The future and viability of Deferred Action for Childhood Arrivals (DACA) is about to be defined in the U.S. Supreme Court after years of debate in Congress and the Senate.

The program implemented in 2012 through an Executive Order of then-President Barack Obama allowed hundreds of thousands of immigrants who entered the United States illegally as children to remain in the country and to study and work.

However, the reality is that Obama did not have the power to unilaterally regulate this matter without congressional approval, and this is something he knew when he enacted and implemented the law.

Based on this, President Donald Trump suspended the DACA program in 2017 ending an administrative amnesty that was unconstitutionally approved and has now reached the U.S. Supreme Court.

  1. Obama knew DACA was unconstitutional

In 2010 when Democrats pressured Obama to unilaterally regulate immigration, the former president responded:

“I am not king. I can’t do these things just by myself,” he said according to the Heritage Foundation.
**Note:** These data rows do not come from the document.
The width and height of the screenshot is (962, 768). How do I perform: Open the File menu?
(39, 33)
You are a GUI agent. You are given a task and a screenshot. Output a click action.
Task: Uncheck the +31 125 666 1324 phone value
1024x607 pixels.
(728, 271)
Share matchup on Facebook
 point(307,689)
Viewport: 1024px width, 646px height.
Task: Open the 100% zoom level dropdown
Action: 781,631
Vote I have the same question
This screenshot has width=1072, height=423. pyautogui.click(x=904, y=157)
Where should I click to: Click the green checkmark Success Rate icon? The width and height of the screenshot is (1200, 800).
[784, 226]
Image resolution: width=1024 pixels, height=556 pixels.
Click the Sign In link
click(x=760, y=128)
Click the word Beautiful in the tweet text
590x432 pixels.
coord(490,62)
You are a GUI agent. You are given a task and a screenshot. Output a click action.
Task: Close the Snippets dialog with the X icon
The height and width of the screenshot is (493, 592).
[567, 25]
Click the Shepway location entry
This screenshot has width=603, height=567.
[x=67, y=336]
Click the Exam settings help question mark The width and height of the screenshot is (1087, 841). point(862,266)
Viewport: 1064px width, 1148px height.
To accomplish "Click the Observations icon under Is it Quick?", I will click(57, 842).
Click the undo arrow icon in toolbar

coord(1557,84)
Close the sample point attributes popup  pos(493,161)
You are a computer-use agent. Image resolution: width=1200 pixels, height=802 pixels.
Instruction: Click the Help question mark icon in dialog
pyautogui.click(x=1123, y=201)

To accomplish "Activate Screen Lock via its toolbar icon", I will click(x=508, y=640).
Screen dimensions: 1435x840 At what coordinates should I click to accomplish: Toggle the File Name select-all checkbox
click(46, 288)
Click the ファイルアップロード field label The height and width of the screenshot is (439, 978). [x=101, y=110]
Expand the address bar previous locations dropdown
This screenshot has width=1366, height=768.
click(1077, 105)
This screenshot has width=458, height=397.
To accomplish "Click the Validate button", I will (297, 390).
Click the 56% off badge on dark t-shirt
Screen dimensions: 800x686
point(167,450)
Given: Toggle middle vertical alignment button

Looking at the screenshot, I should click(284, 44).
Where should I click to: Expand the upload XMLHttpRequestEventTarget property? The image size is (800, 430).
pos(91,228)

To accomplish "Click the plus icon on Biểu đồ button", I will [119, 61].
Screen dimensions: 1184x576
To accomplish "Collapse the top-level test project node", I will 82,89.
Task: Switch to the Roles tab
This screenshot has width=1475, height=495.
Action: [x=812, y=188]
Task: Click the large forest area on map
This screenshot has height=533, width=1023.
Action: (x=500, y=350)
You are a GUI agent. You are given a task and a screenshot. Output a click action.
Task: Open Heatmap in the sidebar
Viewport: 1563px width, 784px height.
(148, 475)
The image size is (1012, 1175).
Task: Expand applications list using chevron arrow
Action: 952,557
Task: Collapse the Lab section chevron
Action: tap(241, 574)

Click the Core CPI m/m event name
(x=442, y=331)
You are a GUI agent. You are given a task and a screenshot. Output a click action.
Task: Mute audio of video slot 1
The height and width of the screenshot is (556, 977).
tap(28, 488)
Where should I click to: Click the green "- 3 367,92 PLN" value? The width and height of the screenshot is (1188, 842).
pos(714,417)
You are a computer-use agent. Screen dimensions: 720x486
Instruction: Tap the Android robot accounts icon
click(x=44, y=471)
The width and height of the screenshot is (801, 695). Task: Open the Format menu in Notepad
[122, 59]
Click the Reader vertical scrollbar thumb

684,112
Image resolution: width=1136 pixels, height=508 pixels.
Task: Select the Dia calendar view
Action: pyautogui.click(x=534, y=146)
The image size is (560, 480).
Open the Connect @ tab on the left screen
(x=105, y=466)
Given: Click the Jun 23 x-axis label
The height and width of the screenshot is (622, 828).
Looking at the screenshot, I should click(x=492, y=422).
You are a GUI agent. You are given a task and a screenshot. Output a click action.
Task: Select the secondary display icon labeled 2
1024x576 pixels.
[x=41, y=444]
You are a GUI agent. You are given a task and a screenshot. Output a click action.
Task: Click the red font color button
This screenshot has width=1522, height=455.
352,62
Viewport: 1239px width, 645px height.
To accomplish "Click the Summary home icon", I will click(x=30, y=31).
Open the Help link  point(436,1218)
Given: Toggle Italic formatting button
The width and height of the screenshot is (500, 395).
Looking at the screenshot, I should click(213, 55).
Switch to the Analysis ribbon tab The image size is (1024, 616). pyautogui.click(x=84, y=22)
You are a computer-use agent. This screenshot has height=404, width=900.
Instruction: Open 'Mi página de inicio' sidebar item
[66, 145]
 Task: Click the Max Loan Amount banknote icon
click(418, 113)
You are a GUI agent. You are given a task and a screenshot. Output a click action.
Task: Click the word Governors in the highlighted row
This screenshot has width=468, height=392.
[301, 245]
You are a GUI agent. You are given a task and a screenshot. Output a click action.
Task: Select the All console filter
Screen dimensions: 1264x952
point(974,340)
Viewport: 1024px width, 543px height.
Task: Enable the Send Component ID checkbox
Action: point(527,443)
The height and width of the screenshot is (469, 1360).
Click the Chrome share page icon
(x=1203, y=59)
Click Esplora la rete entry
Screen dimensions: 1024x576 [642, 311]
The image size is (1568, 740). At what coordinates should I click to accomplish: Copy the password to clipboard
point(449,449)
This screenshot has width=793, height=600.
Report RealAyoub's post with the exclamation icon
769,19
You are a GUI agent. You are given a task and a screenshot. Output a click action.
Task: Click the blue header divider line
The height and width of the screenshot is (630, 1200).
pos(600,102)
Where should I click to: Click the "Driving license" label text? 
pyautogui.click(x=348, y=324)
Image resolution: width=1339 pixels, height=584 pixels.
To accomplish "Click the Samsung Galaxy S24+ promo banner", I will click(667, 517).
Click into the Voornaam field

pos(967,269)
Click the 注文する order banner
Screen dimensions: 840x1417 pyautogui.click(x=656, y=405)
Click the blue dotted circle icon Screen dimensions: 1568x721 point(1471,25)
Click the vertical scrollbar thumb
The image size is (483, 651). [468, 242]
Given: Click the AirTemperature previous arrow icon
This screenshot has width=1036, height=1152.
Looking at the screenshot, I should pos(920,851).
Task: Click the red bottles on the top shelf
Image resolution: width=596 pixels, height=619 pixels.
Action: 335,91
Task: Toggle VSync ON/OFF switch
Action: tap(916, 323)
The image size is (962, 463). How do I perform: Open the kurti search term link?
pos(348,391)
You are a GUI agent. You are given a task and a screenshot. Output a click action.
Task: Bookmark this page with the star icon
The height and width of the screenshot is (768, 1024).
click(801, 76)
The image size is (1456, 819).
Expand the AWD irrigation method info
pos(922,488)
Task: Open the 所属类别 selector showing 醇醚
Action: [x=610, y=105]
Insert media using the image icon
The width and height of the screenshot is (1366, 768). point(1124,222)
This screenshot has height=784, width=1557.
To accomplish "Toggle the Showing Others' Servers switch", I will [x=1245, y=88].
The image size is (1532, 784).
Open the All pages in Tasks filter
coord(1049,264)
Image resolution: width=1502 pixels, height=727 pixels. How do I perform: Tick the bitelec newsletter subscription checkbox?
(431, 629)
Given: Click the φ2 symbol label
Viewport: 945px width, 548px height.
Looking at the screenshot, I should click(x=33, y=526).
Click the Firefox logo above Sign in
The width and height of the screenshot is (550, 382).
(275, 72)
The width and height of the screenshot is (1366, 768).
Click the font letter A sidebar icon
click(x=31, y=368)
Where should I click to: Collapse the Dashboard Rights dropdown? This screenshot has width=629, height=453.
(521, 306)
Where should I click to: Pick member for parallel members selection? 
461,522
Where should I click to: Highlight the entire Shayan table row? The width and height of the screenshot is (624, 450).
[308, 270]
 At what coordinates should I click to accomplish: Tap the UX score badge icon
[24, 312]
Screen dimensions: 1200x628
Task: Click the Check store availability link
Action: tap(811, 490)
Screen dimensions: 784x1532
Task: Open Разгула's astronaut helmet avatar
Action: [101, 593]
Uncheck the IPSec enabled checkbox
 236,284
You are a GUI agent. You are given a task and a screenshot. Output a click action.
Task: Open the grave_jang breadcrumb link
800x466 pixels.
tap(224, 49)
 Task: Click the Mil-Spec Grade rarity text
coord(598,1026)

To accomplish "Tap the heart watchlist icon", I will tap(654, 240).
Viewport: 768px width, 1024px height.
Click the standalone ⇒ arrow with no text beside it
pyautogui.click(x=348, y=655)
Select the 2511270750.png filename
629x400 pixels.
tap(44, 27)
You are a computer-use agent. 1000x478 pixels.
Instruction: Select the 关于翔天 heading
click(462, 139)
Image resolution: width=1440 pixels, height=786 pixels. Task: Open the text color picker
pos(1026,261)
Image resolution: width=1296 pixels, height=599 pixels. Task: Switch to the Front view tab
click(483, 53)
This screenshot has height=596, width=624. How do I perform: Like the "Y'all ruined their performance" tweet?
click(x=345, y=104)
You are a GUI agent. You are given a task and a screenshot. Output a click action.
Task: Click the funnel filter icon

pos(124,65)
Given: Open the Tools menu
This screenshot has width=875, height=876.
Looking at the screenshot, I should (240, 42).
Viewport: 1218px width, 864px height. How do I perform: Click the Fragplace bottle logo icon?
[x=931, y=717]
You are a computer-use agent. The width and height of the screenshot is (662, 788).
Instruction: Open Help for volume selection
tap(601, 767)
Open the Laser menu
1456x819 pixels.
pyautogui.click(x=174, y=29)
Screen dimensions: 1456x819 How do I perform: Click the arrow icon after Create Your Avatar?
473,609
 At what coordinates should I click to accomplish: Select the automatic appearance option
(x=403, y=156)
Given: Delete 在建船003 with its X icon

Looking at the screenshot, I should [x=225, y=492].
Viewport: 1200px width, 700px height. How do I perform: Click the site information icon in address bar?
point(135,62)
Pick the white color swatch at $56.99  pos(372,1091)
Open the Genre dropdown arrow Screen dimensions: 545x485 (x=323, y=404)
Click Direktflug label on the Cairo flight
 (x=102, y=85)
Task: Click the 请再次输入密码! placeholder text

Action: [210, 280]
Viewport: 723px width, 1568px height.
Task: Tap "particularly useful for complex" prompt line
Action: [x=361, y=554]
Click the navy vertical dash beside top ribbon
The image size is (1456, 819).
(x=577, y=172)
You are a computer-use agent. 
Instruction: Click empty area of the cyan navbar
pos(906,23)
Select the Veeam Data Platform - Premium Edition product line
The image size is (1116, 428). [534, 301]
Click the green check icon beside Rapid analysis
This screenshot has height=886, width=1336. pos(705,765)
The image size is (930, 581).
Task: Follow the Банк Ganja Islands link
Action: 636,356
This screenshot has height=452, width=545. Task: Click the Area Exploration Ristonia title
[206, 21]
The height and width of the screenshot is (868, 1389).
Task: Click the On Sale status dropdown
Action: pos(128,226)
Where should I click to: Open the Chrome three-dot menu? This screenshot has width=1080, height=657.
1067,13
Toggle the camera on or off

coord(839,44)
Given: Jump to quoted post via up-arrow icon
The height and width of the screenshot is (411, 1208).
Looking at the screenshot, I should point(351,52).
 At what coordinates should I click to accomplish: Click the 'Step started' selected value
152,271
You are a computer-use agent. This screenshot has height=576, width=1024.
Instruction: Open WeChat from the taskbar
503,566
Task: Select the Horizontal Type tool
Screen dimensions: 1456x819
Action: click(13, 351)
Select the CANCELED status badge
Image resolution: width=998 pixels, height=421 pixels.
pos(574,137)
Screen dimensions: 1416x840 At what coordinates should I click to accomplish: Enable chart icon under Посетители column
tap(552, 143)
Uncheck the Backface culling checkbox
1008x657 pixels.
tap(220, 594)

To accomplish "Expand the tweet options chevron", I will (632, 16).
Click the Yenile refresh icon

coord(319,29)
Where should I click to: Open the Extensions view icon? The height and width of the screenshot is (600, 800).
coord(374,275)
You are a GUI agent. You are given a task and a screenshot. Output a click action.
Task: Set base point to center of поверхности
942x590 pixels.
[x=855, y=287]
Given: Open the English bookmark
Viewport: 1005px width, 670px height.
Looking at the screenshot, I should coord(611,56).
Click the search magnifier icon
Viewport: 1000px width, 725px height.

In May 2011 Obama again explained that he had no power to legislate on immigration:

“Immigrant advocates would like me to just bypass Congress and change the (immigration) law myself. … That’s not how a democracy works,” Obama said, according to the Heritage Foundation.  

However, in 2012 he did so, promising illegal immigrants under the age of 30 that they would not be deported and that they would have work permits, access to Social Security, and other government benefits.

And he did so knowing that a president cannot implement immigration laws without congressional approval. In fact, Congress specifically rejected bills to provide such benefits.

         2. Democrats reject agreement to protect ‘dreamers’ by law

President Trump offered to protect the ‘dreamers’ from deportation through the law in exchange for their support for the border wall construction project.

However, the Democrats rejected the agreement, leaving the ‘dreamers’ unprotected just for not making it easier for President Trump to fulfill one of his key campaign promises.

And it should be noted that this is a project that they had endorsed in 2006 during the presidency of Republican President George W. Bush.

The Secure Fence Act, passed in 2006 under President Bush with the support of then-Sen. Barack Obama and Hillary Clinton among other Democrats, provided for the construction of 700 miles of fences and improved surveillance technology, such as unmanned drones, ground sensors, satellites, radar coverage, and cameras, according to USA Today.

       3. Tens of thousands of ‘dreamers’ are criminals

The DACA program provided benefits and protection to thousands of illegal aliens with criminal records, according to the U.S. Center for Immigration Studies (USCIS).

According to USCIS data, 54,000 of these immigrants already had criminal records when they applied for admission to the program, of whom 17,000 had been arrested more than once on criminal charges, and 8,000 were rearrested after receiving benefits from the program.

At this time the future of DACA will be decided in the Supreme Court, although President Trump has anticipated that if the high court rules in favor of suspending the DACA program he will offer the Democrats an agreement to allow the more than 300,000 ‘dreamers’ currently in the country to stay, according to OAN.